# Possible Arlington Hts, IL Swap Meet Sun May 31st 2015



## bikeman76 (May 12, 2015)

*This Swap Meet is on for May 31st ! Thanks for all the responses !*

Is anyone interest in attending a Chicagoland swap meet on Sunday May 31st from 7-11 AM ?

Since the Oak Forest swap (now I-80 swap) has been moved to June 28th I've considered having a swap on May 31st.

This would not replace the August Swap & Show ( This year on August 16th ).

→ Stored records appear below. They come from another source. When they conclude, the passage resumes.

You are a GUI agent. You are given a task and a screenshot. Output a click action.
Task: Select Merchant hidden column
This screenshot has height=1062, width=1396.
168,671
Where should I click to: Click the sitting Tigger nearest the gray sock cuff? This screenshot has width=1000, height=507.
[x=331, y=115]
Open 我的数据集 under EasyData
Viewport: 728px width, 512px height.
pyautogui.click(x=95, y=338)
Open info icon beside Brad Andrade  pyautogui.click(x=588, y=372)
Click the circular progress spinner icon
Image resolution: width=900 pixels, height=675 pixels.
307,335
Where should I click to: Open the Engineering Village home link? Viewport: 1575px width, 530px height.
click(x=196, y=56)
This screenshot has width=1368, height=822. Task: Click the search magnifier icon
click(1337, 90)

It would take place at Village CycleSport in Arlington Hts and would be a FREE event !

No show or refreshments. 

Any interest ???

Joe


----------



## WES PINCHOT (May 13, 2015)

Let me be the first to say yes!
Sounds good!
Wes Pinchot


----------



## bikeman76 (May 14, 2015)

Great Wes ! Thanks for the reply !

Anyone else up for a swap meet !


----------



## bricycle (May 14, 2015)

yea, I should sell my wares.


----------



## the tinker (May 14, 2015)

the tinker will be there selling stuff.


----------



## bikeman76 (May 14, 2015)

Great, thanks Bri and Tink !

 How about Chitown ? Anything to sell ?


----------



## WES PINCHOT (May 14, 2015)

Red Davis the unicycle man is interested!


----------



## the tinker (May 14, 2015)

I hope Candy the "bike Lady" from Twins Treasures comes to the swap, I will give her a call!!!!!


----------



## chitown (May 14, 2015)

bikeman76 said:


> Great, thanks Bri and Tink !
> 
> How about Chitown ? Anything to sell ?




Everything is always for sale, it's putting the price tag on that I have a problem with. Nevertheless, I will try and dig out the pile I made when I got back from Memory Lane and dumped the same load I brought to MLC back in the storage locker. :eek:


----------



## Balloontyre (May 14, 2015)

Joe, you rock man! 
Hey, sorry for the kwik hello at AA, I was fast on the move at the time.
Glad to have seen you there, hope you got sone goodies.
Ivo


----------



## bikeman76 (May 14, 2015)

No worries Ivo. I could tell you were putting together a nice deal.
Hope you can make it on the 31st.
Looks like it's a go !

Joe


----------



## dboi4u (May 15, 2015)

I'm glad someone in our area is doing a meet I'll be there!! 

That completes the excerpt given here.